O presidente da Rússia, Vladimir Putin, enviou recados ao presidente norte-americano Donald Trump nesta quinta-feira (2) e advertiu para uma “escalada perigosa” caso os Estados Unidos forneçam mísseis de longo alcance à Ucrânia. Durante discurso em um fórum realizado em Sochi, na Rússia, Putin também ironizou a Organização do Tratado do Atlântico Norte (OTAN) e debochou das acusações sobre o suposto envio de drones russos a países da Europa, principalmente à Dinamarca.
O líder russo afirmou que a Rússia está enfrentando quase toda a OTAN, reforçando a posição de autoridades de Moscou que já descrevem a guerra como um confronto direto contra o Ocidente. No mesmo discurso, Putin respondeu a uma declaração recente de Trump. Na semana anterior, o presidente dos Estados Unidos chamou a Rússia de “tigre de papel” e disse que uma verdadeira potência militar já teria vencido a guerra contra a Ucrânia.
“Tigre de papel” é uma expressão utilizada para designar algo que parece ameaçador, mas que, na prática, se mostra frágil. O termo foi popularizado pelo líder chinês Mao Tse-tung para se referir a forças opositoras.
“Um tigre de papel. E então? Que lidem com esse tigre de papel”, declarou Putin. “Se estamos lutando contra toda a OTAN, estamos avançando e nos chamam de tigre de papel, então o que é a OTAN?”
Em tom de sarcasmo, Putin também comentou as acusações de que drones russos teriam violado o espaço aéreo da OTAN. “Não vou mais mandar drones para a Dinamarca, prometo”, afirmou. Autoridades europeias acusam a Rússia de incursões sobre a Polônia e a Estônia, além de incidentes na Dinamarca que chegaram a provocar o fechamento de aeroportos, tanto civis quanto militares.
Ao tratar da possibilidade de envio de mísseis Tomahawk, dos EUA, para Kiev, Putin adotou uma posição mais grave. “É impossível usar Tomahawks sem participação direta de militares americanos. Isso significaria um estágio completamente novo, inclusive nas relações entre Rússia e Estados Unidos”, afirmou.

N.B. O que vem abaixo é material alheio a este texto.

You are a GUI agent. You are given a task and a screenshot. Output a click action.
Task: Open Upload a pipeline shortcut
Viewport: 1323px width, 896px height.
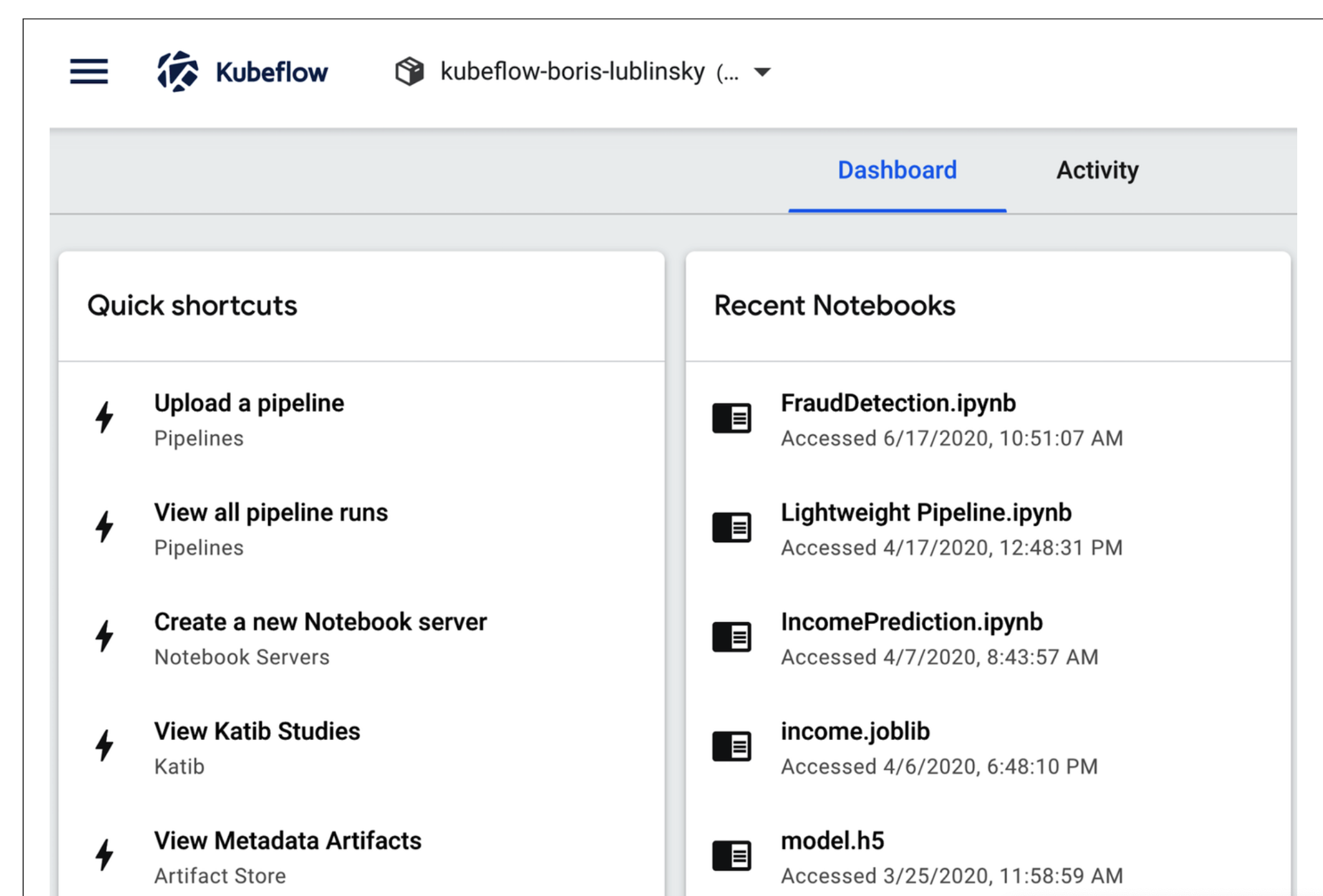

Na quarta-feira (1º), o jornal The Wall Street Journal noticiou que os Estados Unidos pretendem fornecer informações de inteligência para apoiar ataques de mísseis da Ucrânia contra a Rússia, pedindo ainda que países da OTAN façam o mesmo. A publicação informou que Washington avalia a possibilidade de enviar mísseis Tomahawk, com alcance de até 2.500 quilômetros, o que representaria ameaça a grande parte do território russo. Segundo a agência Reuters, contudo, autoridades americanas consideram essa hipótese “improvável”.
Putin acusou líderes europeus de fomentarem uma “histeria” sobre uma guerra iminente contra Moscou. “Eles repetem esse absurdo, esse mantra, repetidamente. Ou são incompetentes se realmente acreditam nisso, porque é impossível acreditar nesse absurdo, ou são simplesmente desonestos”, disse o russo.
Governos europeus afirmam que a guerra na Ucrânia é uma tentativa de anexação e prometem derrotar as forças russas. Argumentam ainda que, se não for contida agora, a Rússia poderá atacar países da OTAN nos próximos anos. Em resposta, Putin declarou: “Quero apenas dizer: acalmem-se, durmam tranquilos e cuidem dos seus próprios problemas. Basta ver o que acontece nas ruas das cidades europeias”.
O presidente russo também afirmou, mas sem apresentar provas, que a Ucrânia enfrenta, supostamente, falta de soldados e deserções, enquanto a Rússia possui contingente suficiente. Ele concluiu defendendo que Kiev busque negociações para encerrar o conflito iniciado pela própria Rússia.